Please keep in mind that job IO happens over the network. The following will waste time, storage space and network bandwidth. Try not to do these things.

  • :stop_sign: Using text formats (ASCII files) to store large amounts of data (>10MB).

  • :stop_sign: Writing thousands of tiny files.

  • :stop_sign: Opening, closing and reopening files repeatedly. These operations take a relatively large amount of time. When you close the file, data in the cache is flushed, reducing the benefit of caching.

  • :stop_sign: Having multiple processes all trying to write to the same file. This can lead to deadlocks and lots of wasted network bandwidth.

Instead:

  • :green_circle: Use a binary file format (e.g. numpy npz, FITS, HDF5)

  • :green_circle: Group similar data into a single large file (HDF5, FITS etc. can help with this too)

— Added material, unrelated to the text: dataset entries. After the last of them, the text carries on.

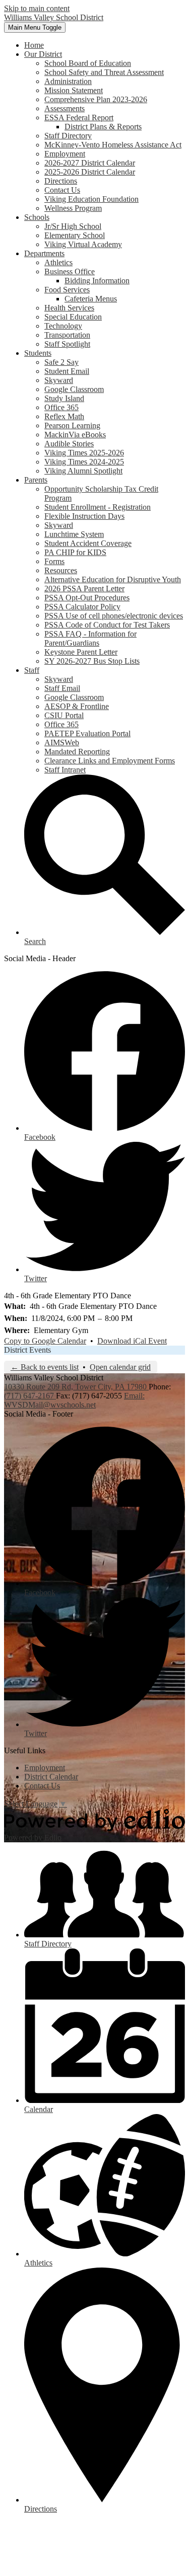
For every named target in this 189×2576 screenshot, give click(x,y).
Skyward (58, 380)
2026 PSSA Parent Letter (84, 588)
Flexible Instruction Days (84, 516)
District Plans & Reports (103, 126)
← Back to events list (45, 1367)
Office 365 (61, 407)
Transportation (67, 335)
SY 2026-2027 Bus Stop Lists (92, 661)
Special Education (73, 317)
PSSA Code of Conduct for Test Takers (107, 624)
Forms (54, 561)
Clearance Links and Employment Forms (109, 760)
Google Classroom (74, 389)
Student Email (66, 371)
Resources (60, 570)
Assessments (64, 108)
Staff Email (62, 688)
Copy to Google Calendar (45, 1341)
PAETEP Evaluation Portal (87, 733)
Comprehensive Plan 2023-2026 (95, 99)
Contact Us (62, 190)
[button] (43, 54)
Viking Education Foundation (91, 199)
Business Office (69, 271)
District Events (27, 1350)
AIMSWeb (61, 742)
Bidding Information (97, 280)
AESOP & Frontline (76, 706)
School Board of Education (87, 63)
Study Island (64, 398)
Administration (68, 81)
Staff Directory (68, 135)
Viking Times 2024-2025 (84, 461)
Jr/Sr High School (72, 226)
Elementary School (74, 235)
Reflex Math (64, 416)
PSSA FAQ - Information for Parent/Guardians (90, 638)
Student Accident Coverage (88, 543)
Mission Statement (73, 90)
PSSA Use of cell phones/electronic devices (113, 615)
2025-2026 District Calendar (89, 172)
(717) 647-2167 (30, 1395)
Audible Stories (69, 443)
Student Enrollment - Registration (97, 507)
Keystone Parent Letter (80, 652)
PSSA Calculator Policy (82, 606)
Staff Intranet (65, 769)
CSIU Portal (64, 715)
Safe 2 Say (61, 362)
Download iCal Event (132, 1341)
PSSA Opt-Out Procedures (87, 597)
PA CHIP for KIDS (75, 552)
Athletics (58, 262)
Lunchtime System (74, 534)
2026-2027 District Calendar (89, 163)
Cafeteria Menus (91, 298)
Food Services (67, 289)
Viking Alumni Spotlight (83, 470)
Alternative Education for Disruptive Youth (112, 579)
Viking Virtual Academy (83, 244)
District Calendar (51, 1776)
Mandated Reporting (77, 751)
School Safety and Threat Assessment (104, 72)
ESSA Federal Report (78, 117)
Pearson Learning (72, 425)
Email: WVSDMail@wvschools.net (74, 1400)
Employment (64, 153)
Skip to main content (37, 8)
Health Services (69, 307)
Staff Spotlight (67, 344)
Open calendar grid (120, 1367)
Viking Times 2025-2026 (84, 452)
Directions (60, 181)
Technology (63, 326)
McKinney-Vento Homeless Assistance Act (112, 144)
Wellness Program (73, 208)
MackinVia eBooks (75, 434)
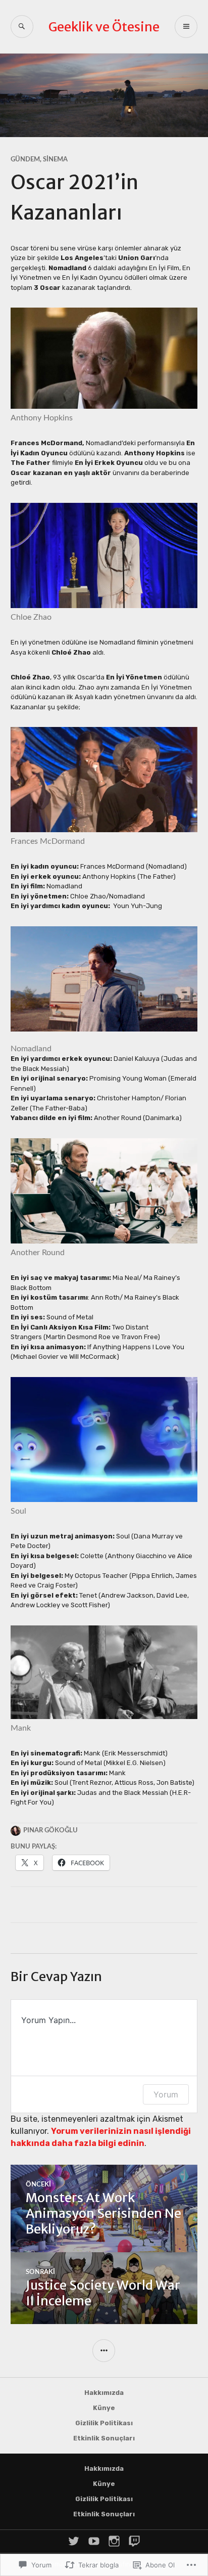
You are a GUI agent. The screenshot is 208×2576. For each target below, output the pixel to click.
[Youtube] (93, 2541)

  • :green_circle: Keep file handles open, and avoid forcing sync operations unless you really need them.

  • :green_circle: Think carefully about IO in parallel/multithread jobs. Consider writing one file per process or having one process designated to handle IO.

Best practice: for your own benefit and that of other users, please try to have your compute jobs write directly to (and read directly from) /data only. The /home system is mounted on our login node and is not designed to handle heavy I/O and the associated network traffic. Be aware of 'hidden' writes to (and reads from) /home in batch jobs (for example, error logs, core dumps, or temporary cache files). Please direct all such writes/reads to /data (or local scratch discs) instead.

Symbolic Links

For convenience, many users like to create a symbolic link of the form /cluster/home/me/data -> /data/me. This is mostly harmless.

However, please avoid the following:

  • :stop_sign: Writing to your /data space through a symlink under /home, particularly from I/O-intensive batch jobs. This creates needless network traffic.

  • :stop_sign: Making symbolic links to files, especially files that you access with frequent heavy I/O through the symbolic link.

  • :stop_sign: Creating hidden loops of symbolic links, especially between /home and /data; for example linking /home/me/myproject/data -> /data/me/myproject and then /data/me/myproject/scripts -> /home/me/myproject. The worst loops, of course, directly connect symbolic links to each other (do not do that).

Suggestion: rather than a symlink under /home, consider a shell alias to quickly cd to your data space, e.g. alias cdd='cd /data/me' and/or an environment variable such as $DATA = /data/me.